-- What you will do --
Below are the records; give again exactly the lines from the one containing "Open the Primary Color blue swatch" through the one containing "Screen dimensions: 1473x812", leaving out pictures.

-- Supplied data --
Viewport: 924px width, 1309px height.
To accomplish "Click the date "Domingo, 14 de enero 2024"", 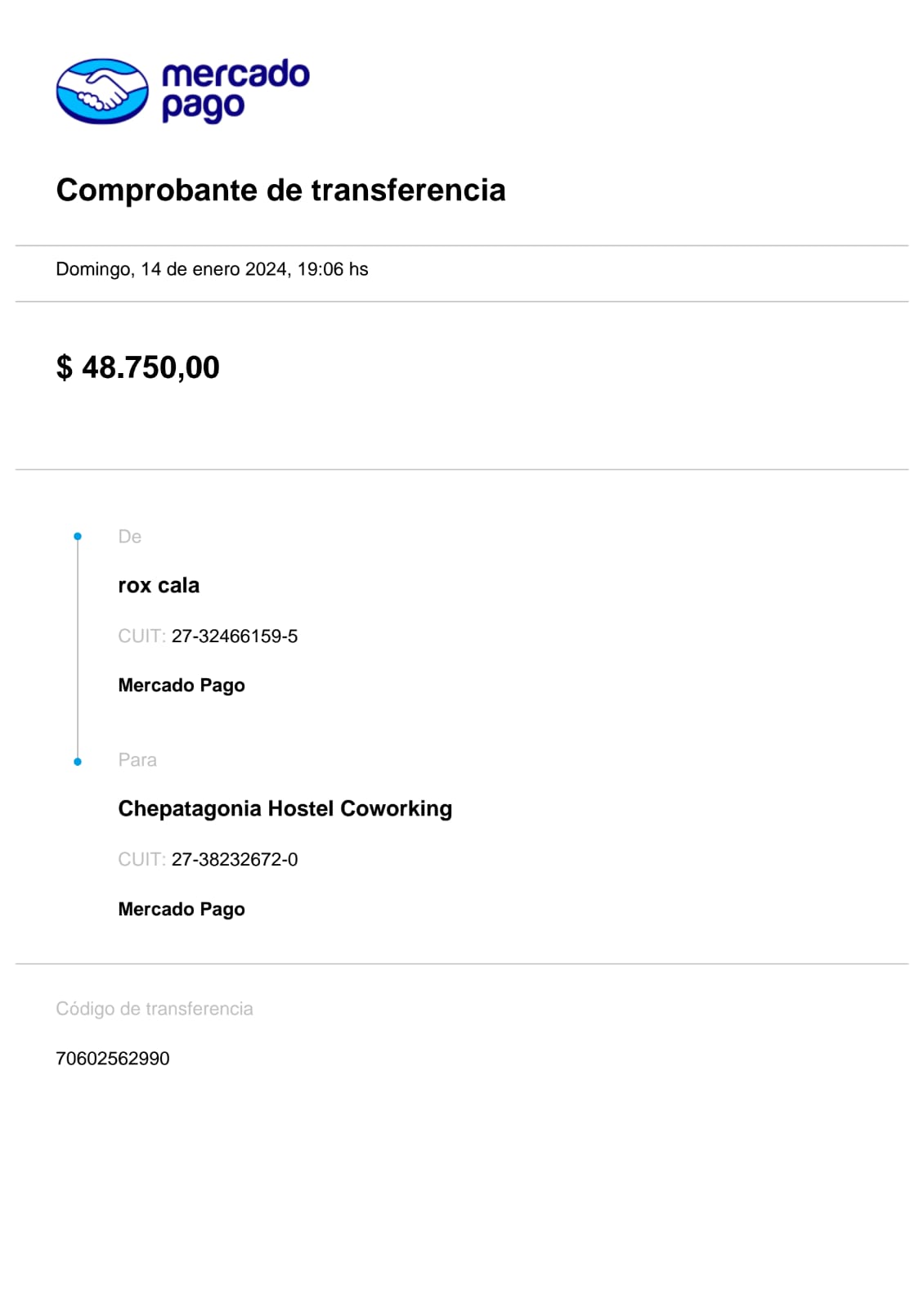I will (x=172, y=269).
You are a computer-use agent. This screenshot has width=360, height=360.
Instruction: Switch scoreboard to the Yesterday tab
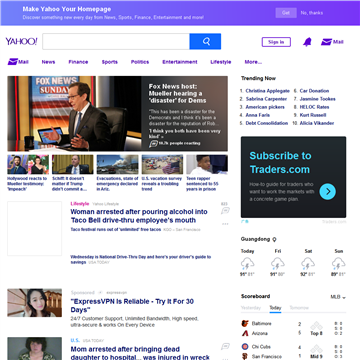(251, 308)
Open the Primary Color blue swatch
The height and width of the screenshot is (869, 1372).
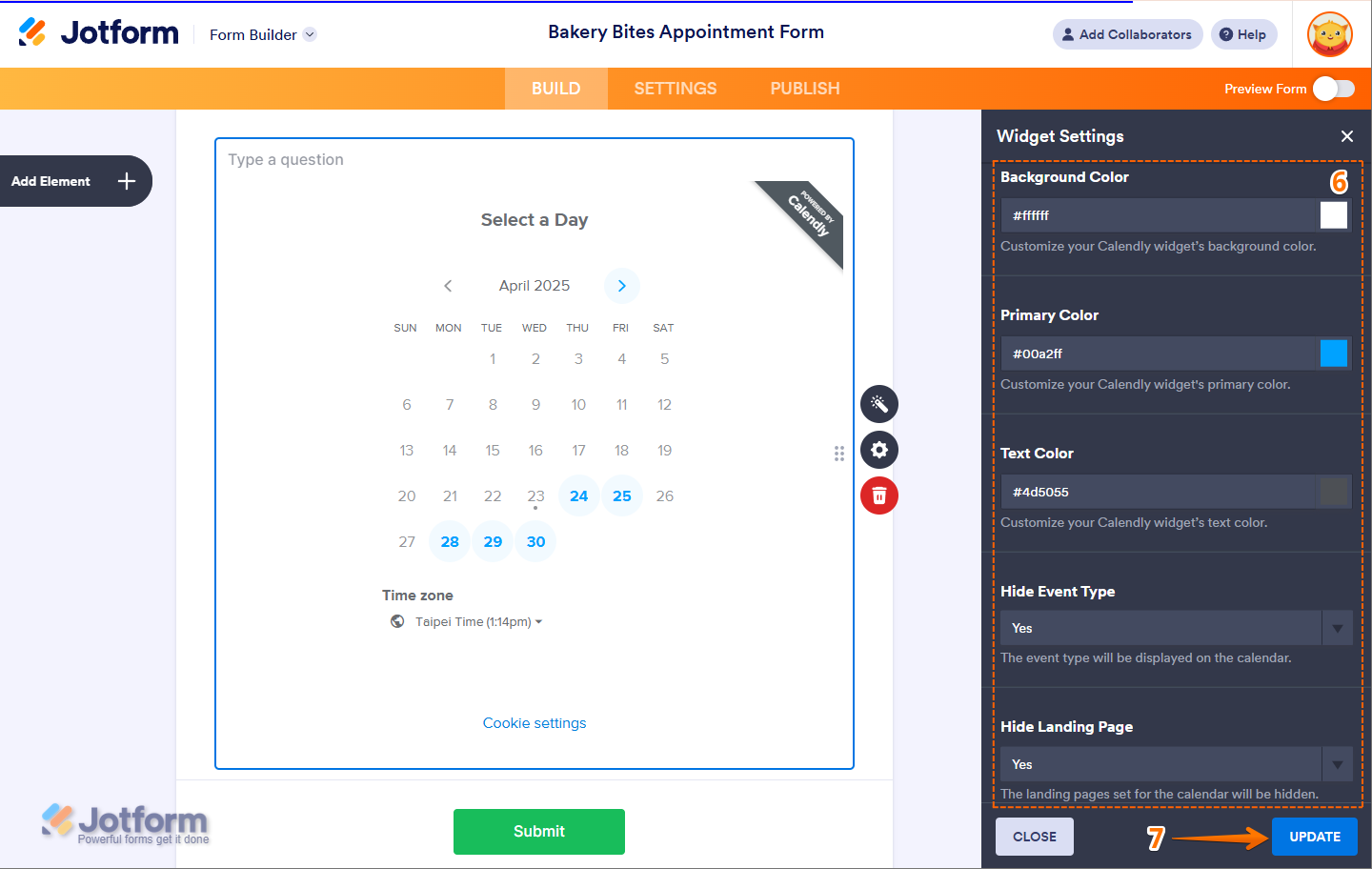1334,354
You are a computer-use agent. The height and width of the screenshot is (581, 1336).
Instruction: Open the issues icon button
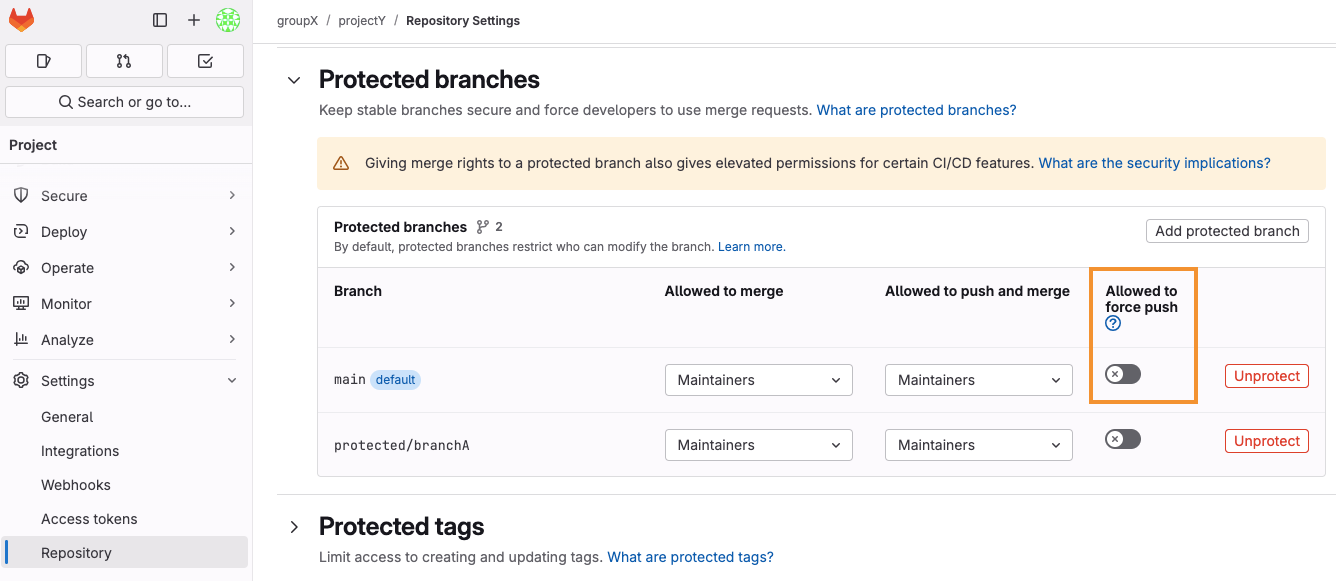point(43,61)
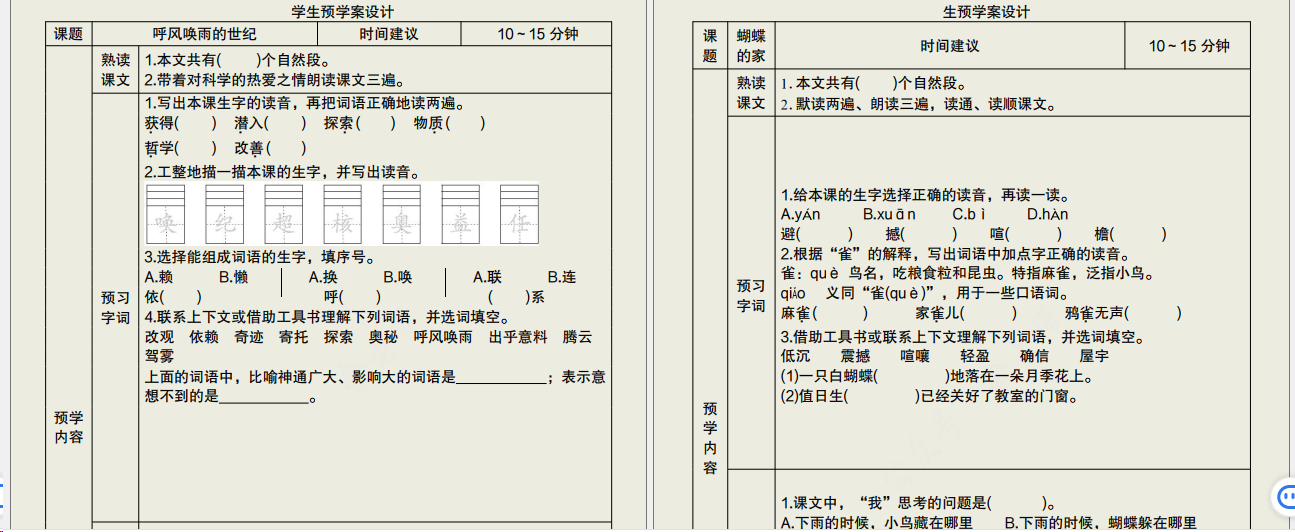1295x532 pixels.
Task: Pick pinyin option D.hàn
Action: 1047,214
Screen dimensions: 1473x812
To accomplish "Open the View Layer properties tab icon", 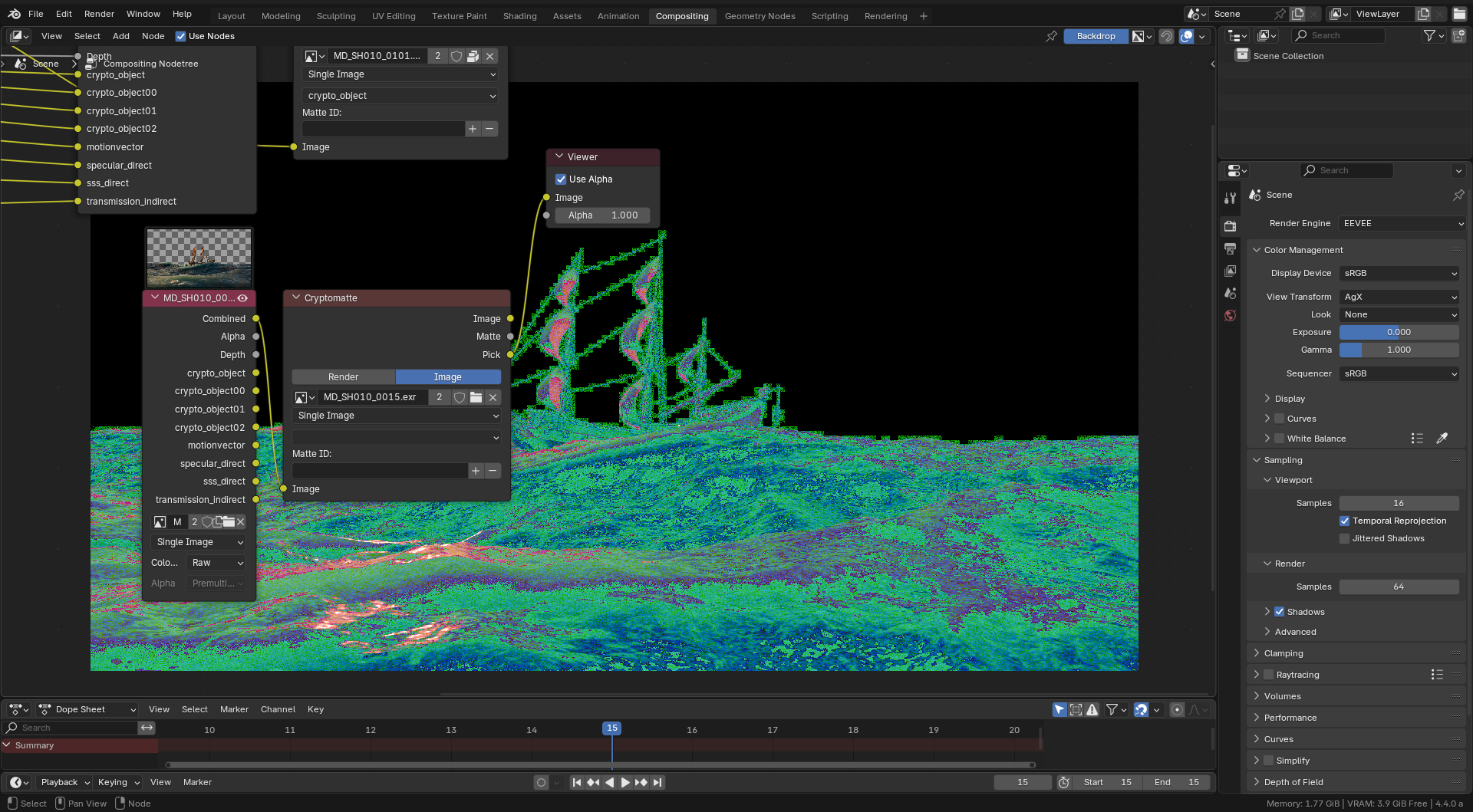I will [x=1230, y=271].
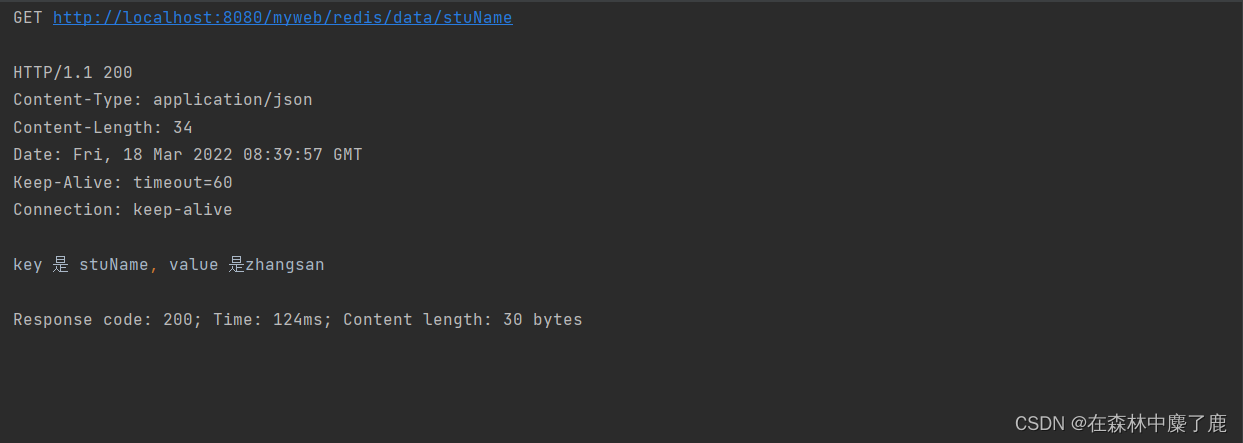Select the HTTP/1.1 200 status line
This screenshot has height=443, width=1243.
tap(73, 73)
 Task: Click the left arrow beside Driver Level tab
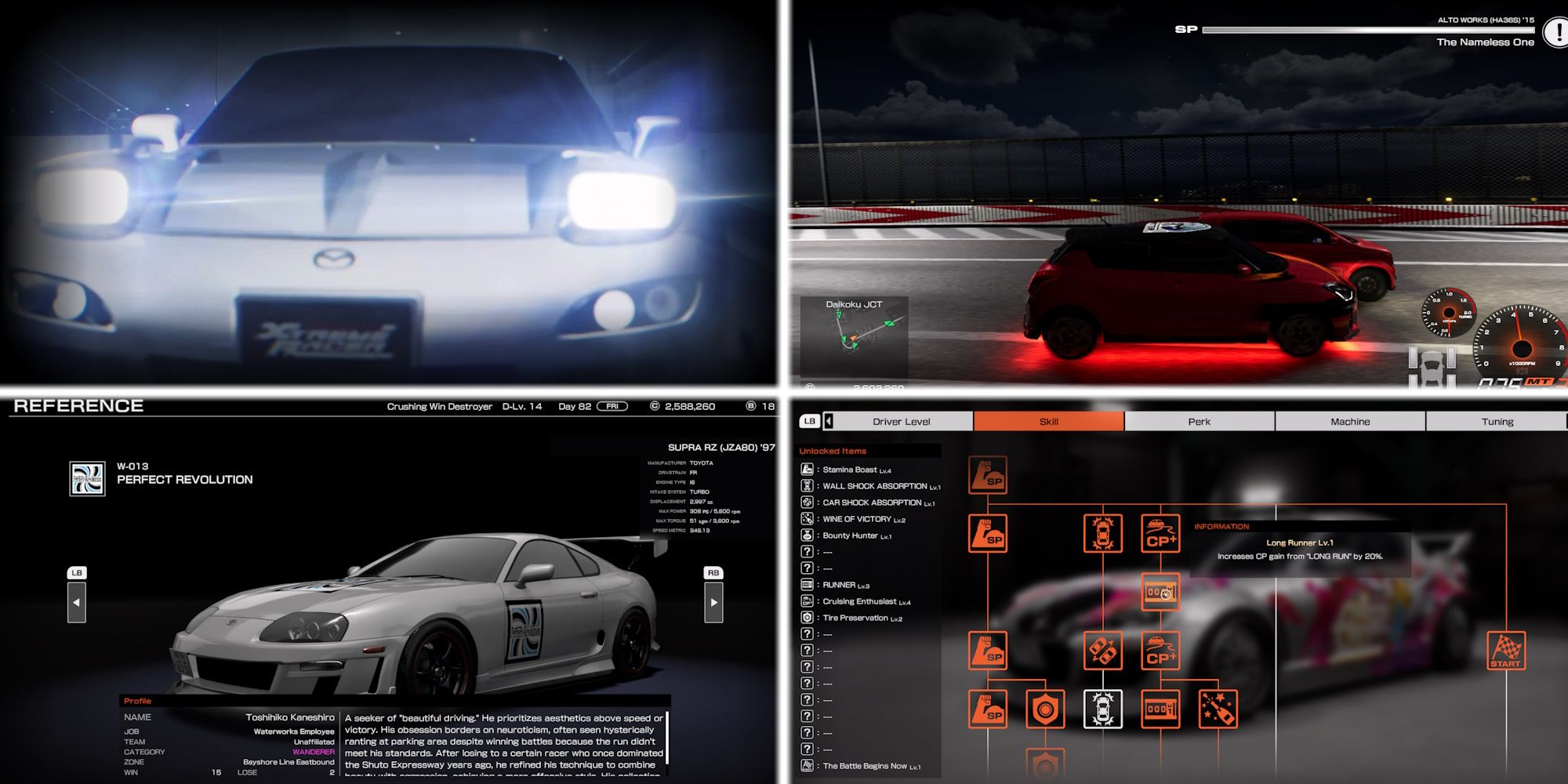[829, 421]
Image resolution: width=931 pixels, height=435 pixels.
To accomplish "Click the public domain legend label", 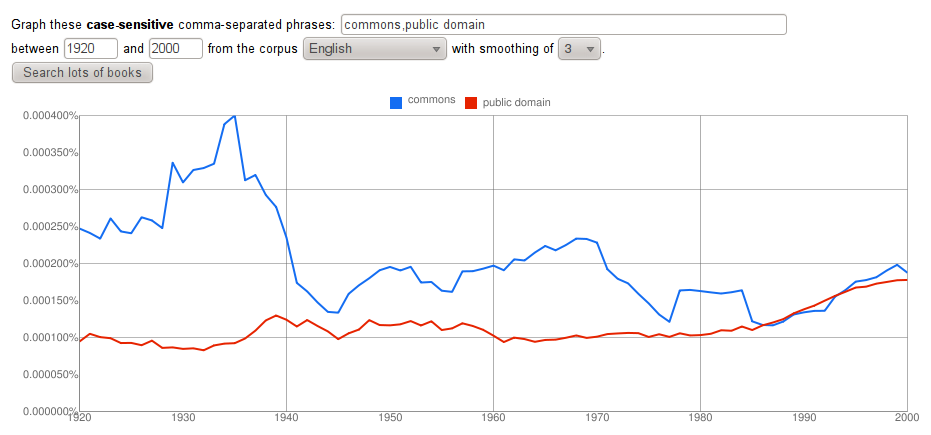I will coord(516,102).
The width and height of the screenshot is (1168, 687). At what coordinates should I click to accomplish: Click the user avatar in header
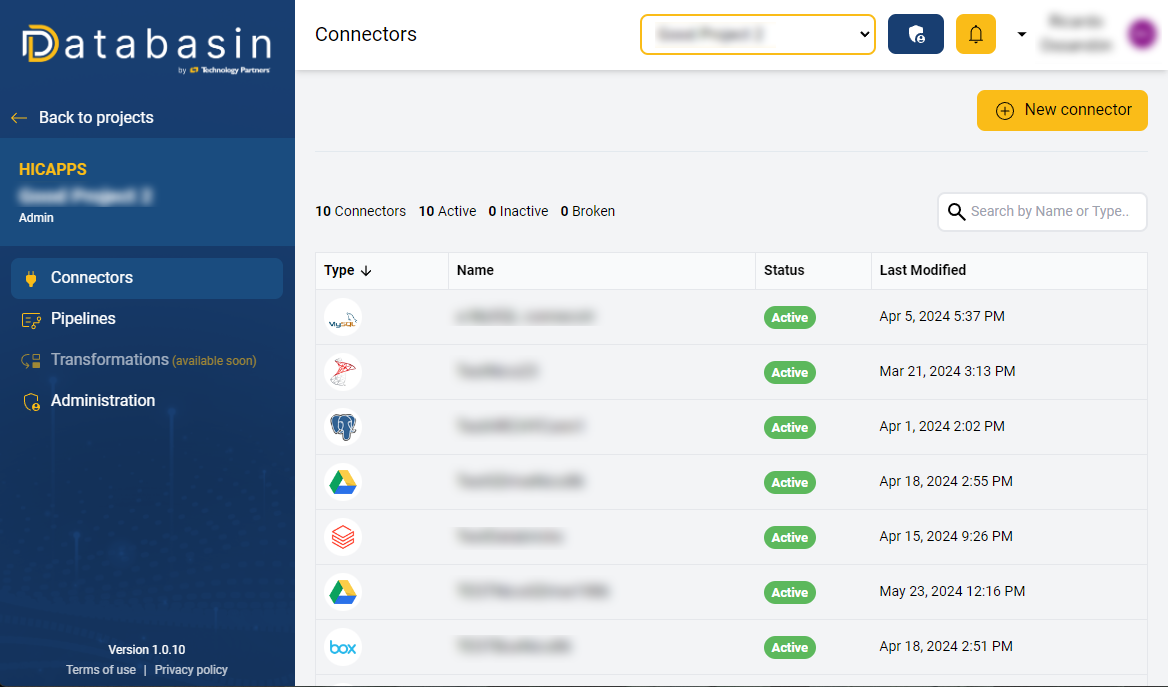pos(1141,34)
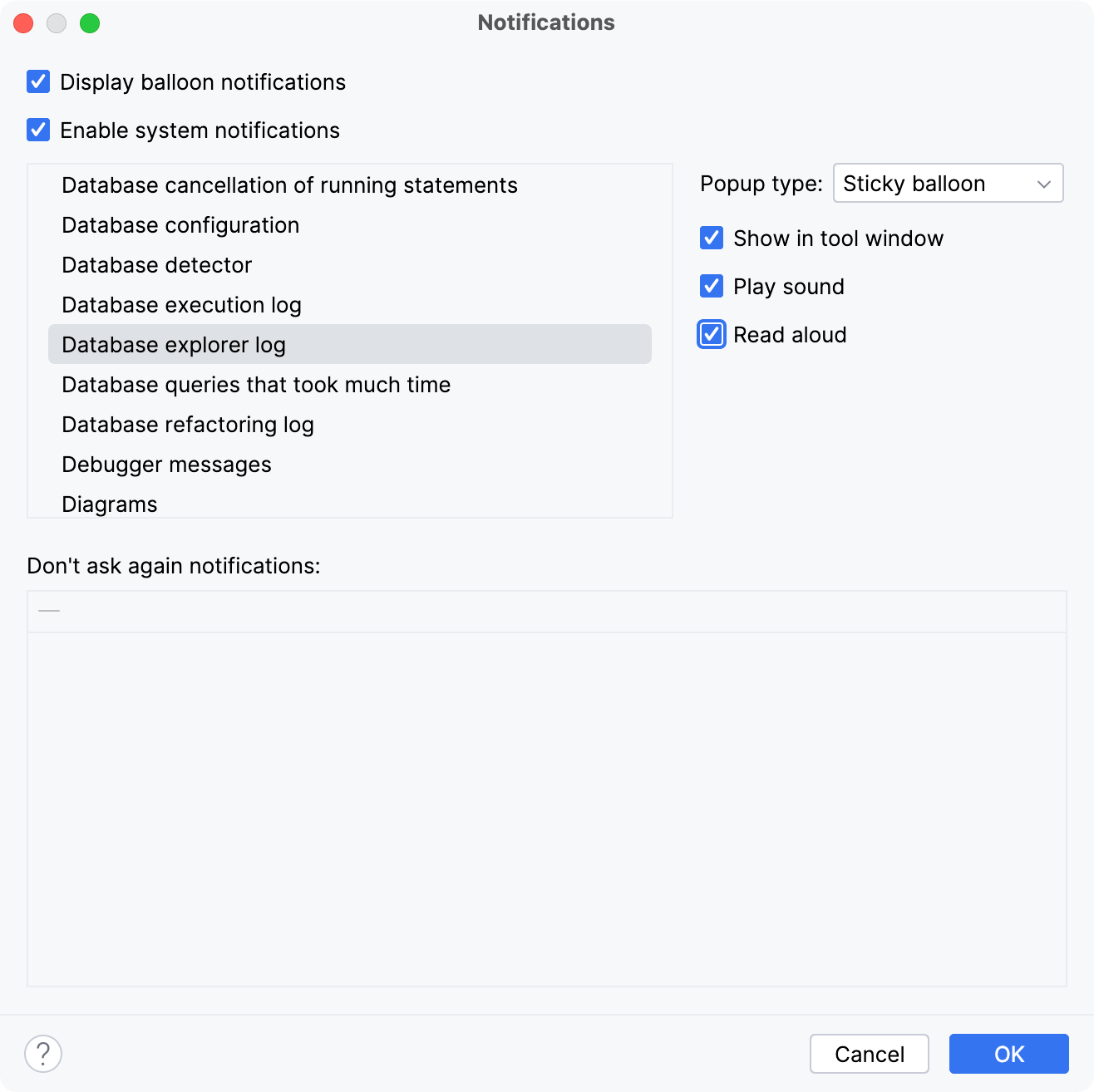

-- Output for this task --
Open the Primary Color blue swatch
The height and width of the screenshot is (869, 1372).
1334,354
You are a computer-use agent. The height and width of the screenshot is (581, 1336).
Instruction: Open the issues icon button
point(43,61)
1295x532 pixels.
Task: Pick pinyin option D.hàn
Action: 1047,214
Screen dimensions: 1473x812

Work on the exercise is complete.